So now I’m going to describe and reflect on a rather more interesting video by two academics and teachers, Marjo Mitsutomi, a specialist in SLA, and Minna Kirjavainen, who researches first language acquisition. They’re working in the teaching of English in Osaka, and they’re describing the uni course they’ve just set up there. Kirjavainen, the first speaker, describes her research as being on ‘the acquisition of syntax and morphology in monolingual, typically developing children, from about the ages two to six’. So now for some definitions. How does syntax differ from grammar, and what is morphology? A rough answer is that a grammar involves everything about how a language works, which includes syntax, which is essentially about how words are ordered in sentences. Morphology is often described as the corollary of syntax. Grammar can be divided into syntax, the external economy of words (i.e. in sentences), and morphology, the internal economy of words (i.e. from morphemes). For example, ‘robbed’ contains the verb ‘rob’ plus the unit of meaning ‘-ed’, or ‘-bed’, which means ‘in the past’. But presumably ‘went’ is made up of two morphemes, ‘go’ and ‘in the past’, both of which are in a sense hidden in the word?

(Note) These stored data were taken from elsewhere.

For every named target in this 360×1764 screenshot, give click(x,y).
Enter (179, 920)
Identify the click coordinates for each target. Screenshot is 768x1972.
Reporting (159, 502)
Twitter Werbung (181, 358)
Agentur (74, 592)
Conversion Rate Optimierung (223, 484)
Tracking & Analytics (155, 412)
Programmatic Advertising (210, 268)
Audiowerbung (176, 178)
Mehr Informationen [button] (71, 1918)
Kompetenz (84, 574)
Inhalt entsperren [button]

Kirjavainen describes herself as coming from the ‘usage-based, constructivist view-point’, and says

‘this means that I don’t assume there’s innate syntactic components in the child’s mind like many first language and second language acquisition researchers do. Instead, the usage-based viewpoint assumes that language exposure and general cognitive processes result in language acquisition in children.’

A slide accompanying this anouncement indicated that Michael Tomasello is one of the major developers of this approach. So I’ll need to familiarise myself with Tomasello’s work, especially as I’m currently reading Steven Pinker’s The language instinct, which appears to be an attempt to popularise Chomsky’s universal grammar theories. Chomsky and Pinker argue that there is something innate about grammar, though just what it is is hard to capture.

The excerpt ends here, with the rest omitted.